Die 100-Jahr-Feier von Moto Guzzi wurde kurzfristig abgesagt. Kein Grund für die Fans zu Hause zu bleiben.
Die 100-Jahr-Feier von Moto Guzzi wurde kurzfristig abgesagt. Kein Grund für die Fans zu Hause zu bleiben.
Jedes Jahr am zweiten September-Wochenende zelebriert die Stadt Mandello del Lario am Comer See eine große Feier zu Ehren von Moto Guzzi. Logisch, dass 2021 zum 100. Geburtstag eine Sause der Extraklasse steigen sollte. Zahlreiche Guzzisti hatten sich schon vor Jahren die knappen und somit teuren Hotelzimmer gesichert, lange im Voraus Urlaub genommen.

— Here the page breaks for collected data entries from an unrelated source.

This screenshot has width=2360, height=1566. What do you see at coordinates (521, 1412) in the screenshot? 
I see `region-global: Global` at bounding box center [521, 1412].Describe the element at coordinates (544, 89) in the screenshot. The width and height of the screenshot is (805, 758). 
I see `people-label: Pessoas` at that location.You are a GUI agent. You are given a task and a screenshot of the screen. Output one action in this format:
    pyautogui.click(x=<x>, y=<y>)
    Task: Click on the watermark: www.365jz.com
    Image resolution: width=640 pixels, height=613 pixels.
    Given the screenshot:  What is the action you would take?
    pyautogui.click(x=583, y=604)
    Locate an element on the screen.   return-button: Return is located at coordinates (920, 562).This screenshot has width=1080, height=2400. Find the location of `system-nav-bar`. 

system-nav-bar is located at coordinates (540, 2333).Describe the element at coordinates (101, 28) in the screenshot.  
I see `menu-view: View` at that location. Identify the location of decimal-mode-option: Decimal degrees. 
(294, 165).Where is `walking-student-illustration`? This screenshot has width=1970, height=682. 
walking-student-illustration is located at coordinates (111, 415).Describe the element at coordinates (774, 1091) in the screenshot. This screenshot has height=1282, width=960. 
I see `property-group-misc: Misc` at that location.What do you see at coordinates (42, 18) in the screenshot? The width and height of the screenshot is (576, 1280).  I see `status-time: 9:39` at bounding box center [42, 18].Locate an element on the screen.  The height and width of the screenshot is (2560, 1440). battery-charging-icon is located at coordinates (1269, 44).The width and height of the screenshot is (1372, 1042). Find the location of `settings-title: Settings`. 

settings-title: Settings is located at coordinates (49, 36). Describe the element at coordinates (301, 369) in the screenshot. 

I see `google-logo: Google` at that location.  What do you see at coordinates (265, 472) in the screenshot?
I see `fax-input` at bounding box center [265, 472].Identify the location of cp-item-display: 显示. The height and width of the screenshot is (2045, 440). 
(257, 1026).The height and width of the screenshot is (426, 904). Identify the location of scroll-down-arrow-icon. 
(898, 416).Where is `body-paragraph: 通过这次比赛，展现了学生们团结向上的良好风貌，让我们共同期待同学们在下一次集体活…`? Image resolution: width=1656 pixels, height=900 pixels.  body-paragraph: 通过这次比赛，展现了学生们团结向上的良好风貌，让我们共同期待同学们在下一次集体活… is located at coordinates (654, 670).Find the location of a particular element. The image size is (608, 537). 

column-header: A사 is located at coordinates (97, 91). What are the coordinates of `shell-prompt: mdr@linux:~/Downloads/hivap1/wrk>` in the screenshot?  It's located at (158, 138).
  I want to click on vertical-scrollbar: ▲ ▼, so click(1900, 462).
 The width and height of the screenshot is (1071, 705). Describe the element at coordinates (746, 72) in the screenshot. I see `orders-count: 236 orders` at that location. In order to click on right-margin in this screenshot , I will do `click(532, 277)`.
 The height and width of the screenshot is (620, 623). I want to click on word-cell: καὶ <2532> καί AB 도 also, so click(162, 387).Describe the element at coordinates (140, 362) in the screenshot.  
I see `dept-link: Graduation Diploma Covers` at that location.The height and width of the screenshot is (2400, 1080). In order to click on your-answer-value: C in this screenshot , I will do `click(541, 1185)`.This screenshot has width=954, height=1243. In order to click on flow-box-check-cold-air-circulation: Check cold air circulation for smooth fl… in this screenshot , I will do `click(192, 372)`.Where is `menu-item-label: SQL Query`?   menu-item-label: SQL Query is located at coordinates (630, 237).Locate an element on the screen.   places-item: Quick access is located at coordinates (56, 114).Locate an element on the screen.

Doch überlegte Moto Guzzi noch im Frühjahr, das Jubiläumsfest zu verschieben: Am traditionellen Wochenende fand der Formel-1-Grand Prix im 50 Kilometer nahen Monza statt, man befürchtete Chaos. Letztlich hielt Moto Guzzi am ursprünglich gesetzten Termin fest. Um dann Anfang August das ganze Spektakel wegen Covid doch noch kurzfristig abzusagen.
Vom ganzen Hin und Her ließen sich zahlreiche Liebhaber der Marke nicht stoppen. Zu Tausenden setzten sie sich in Bewegung, um mit allem, was einen Adler auf dem Tank hat, nach Mandello zu pilgern. Leute wie Arnim Sendler aus Bonn mit seiner 78er-Le-Mans etwa. Er hat sie auf 1.060 Kubik und 90 PS getunt, mit besseren Federelementen und modernen Reifendimensionen bestückt, scheucht sie gerne bei den Bikers’ Classics über Rennasphalt.
Klar, dass solche Enthusiasten zum Huldigen vorbeikamen. In Arnims Fall als Ziel einer einwöchigen Reise, mit den Freunden Jürgen, Michael und Andi im Schlepptau. Was sie vor Ort vorfanden? Keine Bühne, keine Bands, kein buntes Rahmenprogramm. Dafür haufenweise Gleichgesinnte von Schweden bis Spanien, von Irland bis Griechenland. Das charmante Industriestädtchen hatte sich mal wieder mächtig rausgeputzt und geschmückt. In jedem Restaurant stand eine Guzzi, hingen historische Fotos an den Wänden. Und davor parkten sie. Einträchtig nebeneinander, die Falcones und Californias, V7 und Le Mans aller Baujahre, Pflege- und Erhaltungszustände. Von komplett serienmäßig wie frisch vom Band über runtergeritten bis hin zu mit heftiger Liebe umgebaut.
Speziell vorm legendären Werkstor war richtig Remmidemmi, Schaulaufen auf Rädern. Der Parkplatz bot reichlich Stoff zum Staunen und Schwelgen. "Herrlich, einmal so viele Guzzis auf einem Haufen zu sehen", freute sich Arnim. Von wegen "Nischenmarke" – treue Fans! Der Guzzi-Weltreisende Chris Donaldson aus Belfast stand neben verwegen gebauten Café Racern und aufgebrezelten Tourern. Italo Ciabarri führte vor, wie sein Dreirad "Mulo Meccanico" ("mechanisches Maultier") mit Allradantrieb und verstellbarer Spurweite der Hinterräder Hindernisse hochklettern konnte. Italos Neffen Marco Ciabarri rannten die Kunden beim Teilehändler "Retro Guzzi" derweil die Bude ein, auch bei "Agostini" war volle Hütte angesagt. In der Pizzeria "Al Ghèzz" floss Bier in Strömen aus einem speziellen V2-Zapfhahn. Alles ohne Tests und Covid-Pässe. Vor allem am Samstag und Sonntag war der Zustrom an internationalen Enthusiasten und neugierigen Einheimischen riesig.
Moto Guzzi präsentierte im Rahmen des Fests, das es offiziell ja gar nicht gab, die Pläne zum Umbau von Werk und Museum bis 2025, präsentierte die wassergekühlte Tausender V 100 Mandello. Damit Leute wie Arnim auch mal eine neue Guzzi kaufen. Das ganz große Fest soll 2022 nachgeholt werden.